■ Objectives:
1 > Do the following statements agree with the passage on Oluwa Forest Reserve? Answer yes or no for each of (a), (b), and (c), and quote the deciding words of the passage. (a) The FUTA researchers reported four sightings of chimpanzee groups between September 2011 and February 2012. (b) Oluwa Forest Reserve lost about 24% of its primary forest cover between 2002 and 2020. (c) Mark Ofua is a spokesperson for the Nigerian Conservation Foundation.
2 > According to the passage on Oluwa Forest Reserve, what did the 2007 conservation report recommend?
3 > Continue the passage on deforestation in Oluwa Forest Reserve from where it stops.

## begin Text provided

A 2007 Nigerian Conservation Foundation report showed elephants and chimpanzees still inhabit the forest. Some researchers from the Federal University of Technology Akure (FUTA) in the state, who were conducting a survey, were said to have had four sightings of chimpanzee groups in the forest between September 2011 and February 2012. The 2007 conservation report made a recommendation that protected areas should be established in the natural forest.
According to satellite data from the University of Maryland visualised on Global Forest Watch, Oluwa Forest Reserve lost about 14% of its primary forest cover between 2002 and 2020, and preliminary data showed forest loss likely surged higher in 2021.
The researchers from the university said an axis of the forest reserve has been completely cultivated for farming, and there is pressure to convert other parts of the natural forest into farmlands, which would make it difficult for the chimpanzees to inhabit the forest.
Mark Ofua, spokesperson for the Wild Africa Fund, an international wildlife conservation organisation, said cutting down forests to make room for agriculture is one of the major drivers of deforestation and habitat loss in Nigeria.
“Forest reserve clearing results in the felling of iconic trees that have taken hundreds of years to grow and may be endemic to these areas. This means some of these can never be recovered. The loss of forest cover on these reserves also means we may forever lose some of the iconic animals that inhabit these forests,” Ofua said.

## end Text provided
## begin Information provided

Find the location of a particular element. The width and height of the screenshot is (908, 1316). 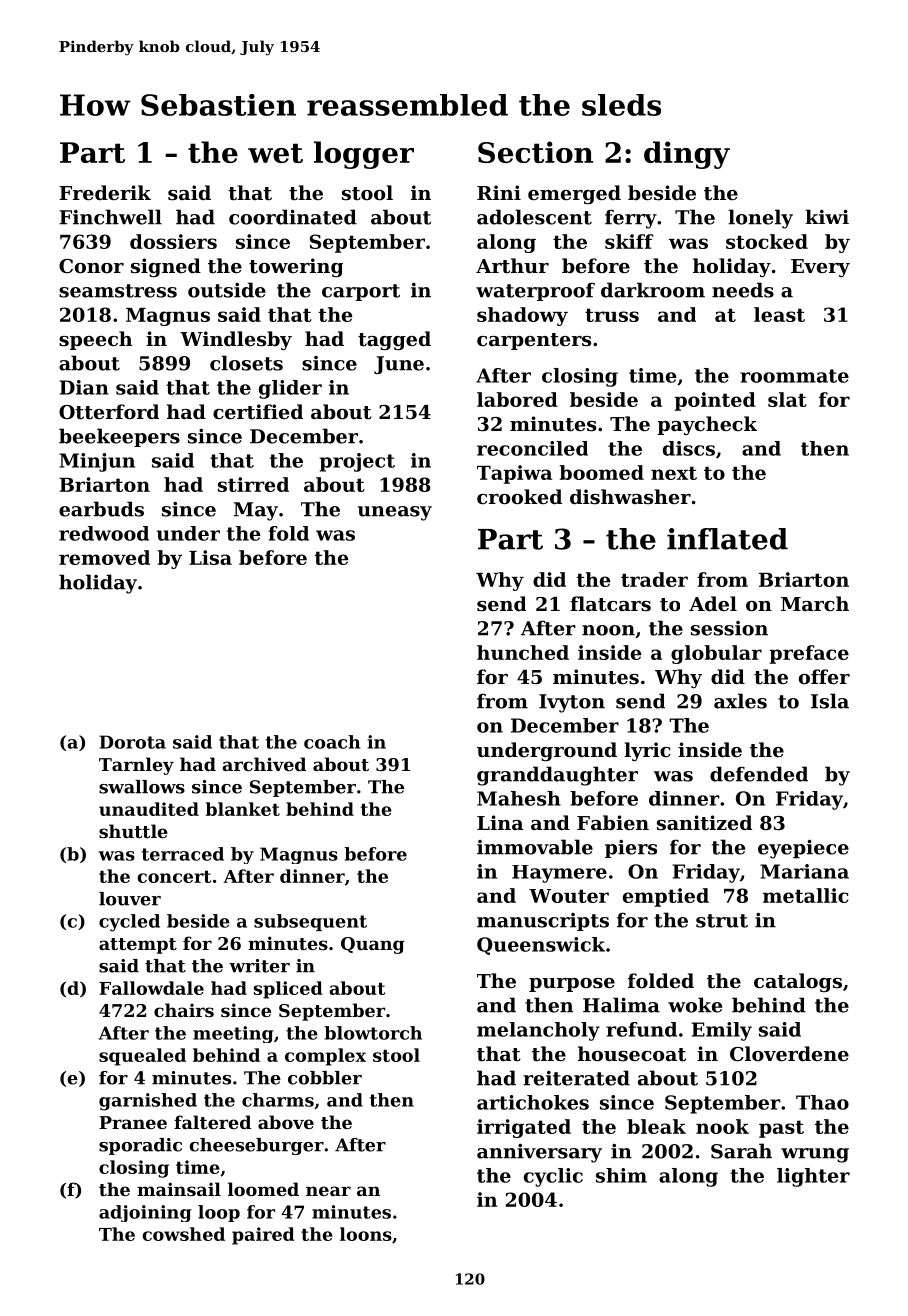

## end Information provided

■ Expected outputs:
1 >
(a) Yes: "were said to have had four sightings of chimpanzee groups in the forest between September 2011 and February 2012"
(b) No: "lost about 14% of its primary forest cover between 2002 and 2020"
(c) No: "Mark Ofua, spokesperson for the Wild Africa Fund"

2 > It recommended establishing protected areas in the natural forest.

3 >
“This biodiversity loss is a major driver of climate change and fosters hardships in our environment. Nigeria as a country has over the years lost a significant portion of its biodiversity, and this unprecedented level of forest reserve clearing, as is happening in the Oluwa forests in Ondo state, the Agodi area of Oyo state, will drive what’s left in these areas to the brink of extinction.
“A state of emergency should be declared in the effort to save our forests and forest reserves. The current law that puts the powers/ownership of these forests in the hands of state authorities, who make it their primary objective to amass as much wealth as possible, even if it means driving our forests to extinction, must be reviewed. The Oluwa Forest Reserve in Ondo state must be protected at all costs. It is a natural habitat for pangolins, bats, and other fauna and flora, and a travel path for our few remaining elephants.”
On his part, Chinedu Mogbo, conservationist and founder of Greenfinger Wildlife Initiative, said aside from the fact that revenue will be generated from the cash crops, there are a lot of disadvantages to using the forest reserve for large-scale farming.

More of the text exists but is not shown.